*** Extracted data ***

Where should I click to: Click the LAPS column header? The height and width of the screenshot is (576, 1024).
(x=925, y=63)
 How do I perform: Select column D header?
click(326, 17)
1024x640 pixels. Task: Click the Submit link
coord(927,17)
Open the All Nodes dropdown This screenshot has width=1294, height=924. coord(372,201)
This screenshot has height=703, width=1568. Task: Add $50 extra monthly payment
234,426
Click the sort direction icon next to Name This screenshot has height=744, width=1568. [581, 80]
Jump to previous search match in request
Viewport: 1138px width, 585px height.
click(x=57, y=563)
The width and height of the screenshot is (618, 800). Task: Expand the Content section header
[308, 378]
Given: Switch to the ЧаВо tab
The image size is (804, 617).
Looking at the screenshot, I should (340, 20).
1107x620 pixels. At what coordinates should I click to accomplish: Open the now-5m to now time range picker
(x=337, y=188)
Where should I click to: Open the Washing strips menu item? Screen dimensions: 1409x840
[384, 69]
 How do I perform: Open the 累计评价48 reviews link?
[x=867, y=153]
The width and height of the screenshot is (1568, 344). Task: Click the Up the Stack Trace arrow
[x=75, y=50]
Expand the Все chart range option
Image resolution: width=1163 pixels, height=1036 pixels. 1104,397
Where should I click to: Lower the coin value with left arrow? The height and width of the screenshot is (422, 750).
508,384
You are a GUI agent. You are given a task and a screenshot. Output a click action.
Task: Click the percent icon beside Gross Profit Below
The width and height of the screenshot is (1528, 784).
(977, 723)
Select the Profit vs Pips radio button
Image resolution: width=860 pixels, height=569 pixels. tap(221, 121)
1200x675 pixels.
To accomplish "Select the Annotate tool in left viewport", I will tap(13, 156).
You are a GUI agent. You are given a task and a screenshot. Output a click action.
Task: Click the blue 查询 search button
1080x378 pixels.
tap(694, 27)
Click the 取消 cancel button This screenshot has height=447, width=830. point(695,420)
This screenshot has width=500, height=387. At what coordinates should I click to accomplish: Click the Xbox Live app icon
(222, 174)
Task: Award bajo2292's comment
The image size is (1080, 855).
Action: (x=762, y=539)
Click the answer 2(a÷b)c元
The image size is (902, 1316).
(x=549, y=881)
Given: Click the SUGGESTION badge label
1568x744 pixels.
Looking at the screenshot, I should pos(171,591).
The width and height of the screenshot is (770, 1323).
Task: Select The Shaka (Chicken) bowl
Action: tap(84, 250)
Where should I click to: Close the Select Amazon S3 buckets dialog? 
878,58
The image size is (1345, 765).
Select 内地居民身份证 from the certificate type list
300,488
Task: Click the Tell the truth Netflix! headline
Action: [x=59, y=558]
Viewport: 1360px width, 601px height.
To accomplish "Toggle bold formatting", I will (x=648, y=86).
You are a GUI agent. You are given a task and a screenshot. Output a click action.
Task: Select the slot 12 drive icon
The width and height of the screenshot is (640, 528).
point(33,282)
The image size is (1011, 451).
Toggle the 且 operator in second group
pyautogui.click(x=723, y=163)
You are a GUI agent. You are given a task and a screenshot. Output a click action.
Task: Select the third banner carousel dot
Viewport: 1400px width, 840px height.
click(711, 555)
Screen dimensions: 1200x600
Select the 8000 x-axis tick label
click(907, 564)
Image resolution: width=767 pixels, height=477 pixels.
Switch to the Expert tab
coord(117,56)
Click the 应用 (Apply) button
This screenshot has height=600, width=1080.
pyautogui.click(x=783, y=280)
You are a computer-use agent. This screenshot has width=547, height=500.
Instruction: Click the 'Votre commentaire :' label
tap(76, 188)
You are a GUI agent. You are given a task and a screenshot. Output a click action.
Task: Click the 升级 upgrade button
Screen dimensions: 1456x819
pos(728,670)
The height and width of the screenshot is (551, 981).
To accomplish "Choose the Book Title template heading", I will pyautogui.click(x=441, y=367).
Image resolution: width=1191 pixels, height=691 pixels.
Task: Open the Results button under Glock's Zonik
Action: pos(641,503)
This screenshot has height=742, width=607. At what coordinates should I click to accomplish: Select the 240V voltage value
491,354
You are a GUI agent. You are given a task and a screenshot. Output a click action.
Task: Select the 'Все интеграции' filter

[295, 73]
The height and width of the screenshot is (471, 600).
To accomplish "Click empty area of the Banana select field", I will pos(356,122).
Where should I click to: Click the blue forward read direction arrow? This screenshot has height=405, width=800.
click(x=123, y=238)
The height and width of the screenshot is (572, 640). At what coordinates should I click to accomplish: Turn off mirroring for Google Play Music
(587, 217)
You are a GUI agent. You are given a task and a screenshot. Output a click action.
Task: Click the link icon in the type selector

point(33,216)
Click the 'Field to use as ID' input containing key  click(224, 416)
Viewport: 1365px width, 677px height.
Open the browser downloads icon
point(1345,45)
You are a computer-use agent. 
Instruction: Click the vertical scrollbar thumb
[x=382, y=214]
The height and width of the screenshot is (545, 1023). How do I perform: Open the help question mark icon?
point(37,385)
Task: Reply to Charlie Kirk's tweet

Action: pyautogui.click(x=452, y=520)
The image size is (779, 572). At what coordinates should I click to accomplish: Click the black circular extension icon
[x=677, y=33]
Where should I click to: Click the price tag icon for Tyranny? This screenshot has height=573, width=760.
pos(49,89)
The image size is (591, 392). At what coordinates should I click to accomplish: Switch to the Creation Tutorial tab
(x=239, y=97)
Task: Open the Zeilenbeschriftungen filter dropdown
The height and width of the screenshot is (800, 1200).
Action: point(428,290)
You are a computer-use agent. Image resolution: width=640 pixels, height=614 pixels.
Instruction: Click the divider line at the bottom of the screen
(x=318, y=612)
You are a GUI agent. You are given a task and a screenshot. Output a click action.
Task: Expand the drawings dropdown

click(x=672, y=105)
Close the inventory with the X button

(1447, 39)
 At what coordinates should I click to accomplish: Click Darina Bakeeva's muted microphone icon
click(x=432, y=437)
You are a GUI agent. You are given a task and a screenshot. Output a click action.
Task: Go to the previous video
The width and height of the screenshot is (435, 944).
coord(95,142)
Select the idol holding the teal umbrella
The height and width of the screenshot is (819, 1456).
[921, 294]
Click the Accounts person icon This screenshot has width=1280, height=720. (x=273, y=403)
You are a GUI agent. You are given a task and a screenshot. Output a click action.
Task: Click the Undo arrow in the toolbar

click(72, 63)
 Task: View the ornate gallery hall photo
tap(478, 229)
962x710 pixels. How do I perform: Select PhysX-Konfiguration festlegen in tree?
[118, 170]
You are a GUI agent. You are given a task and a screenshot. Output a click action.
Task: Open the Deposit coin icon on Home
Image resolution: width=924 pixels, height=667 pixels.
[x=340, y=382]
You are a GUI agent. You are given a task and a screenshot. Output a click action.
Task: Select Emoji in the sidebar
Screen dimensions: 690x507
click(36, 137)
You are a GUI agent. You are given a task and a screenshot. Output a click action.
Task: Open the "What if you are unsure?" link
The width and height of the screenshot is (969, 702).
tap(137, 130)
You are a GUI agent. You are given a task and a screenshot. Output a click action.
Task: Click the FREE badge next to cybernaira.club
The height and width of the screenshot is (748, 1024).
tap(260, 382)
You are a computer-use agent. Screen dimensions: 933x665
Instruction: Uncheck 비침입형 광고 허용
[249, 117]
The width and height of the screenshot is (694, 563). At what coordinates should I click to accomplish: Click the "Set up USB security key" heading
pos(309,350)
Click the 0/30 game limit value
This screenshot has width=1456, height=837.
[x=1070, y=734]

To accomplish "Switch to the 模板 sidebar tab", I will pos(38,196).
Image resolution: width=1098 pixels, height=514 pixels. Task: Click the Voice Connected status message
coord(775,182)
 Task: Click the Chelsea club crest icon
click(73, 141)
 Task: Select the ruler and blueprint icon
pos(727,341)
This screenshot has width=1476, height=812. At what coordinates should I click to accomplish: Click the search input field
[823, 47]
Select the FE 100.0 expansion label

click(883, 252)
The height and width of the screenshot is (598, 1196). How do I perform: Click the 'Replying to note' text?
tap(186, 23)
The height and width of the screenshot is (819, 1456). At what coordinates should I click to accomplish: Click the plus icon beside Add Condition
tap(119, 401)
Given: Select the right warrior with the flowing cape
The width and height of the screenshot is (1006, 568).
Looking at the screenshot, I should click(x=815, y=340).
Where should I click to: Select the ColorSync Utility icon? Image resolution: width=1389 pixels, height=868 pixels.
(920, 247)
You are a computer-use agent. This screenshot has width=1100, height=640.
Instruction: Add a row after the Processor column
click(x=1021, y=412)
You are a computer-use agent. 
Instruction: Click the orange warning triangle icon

*** End of Extracted data ***

Take every line above that includes "next" and list it.

Response box:
Click the sort direction icon next to Name This screenshot has height=744, width=1568. [581, 80]
Task: Click the FREE badge next to cybernaira.club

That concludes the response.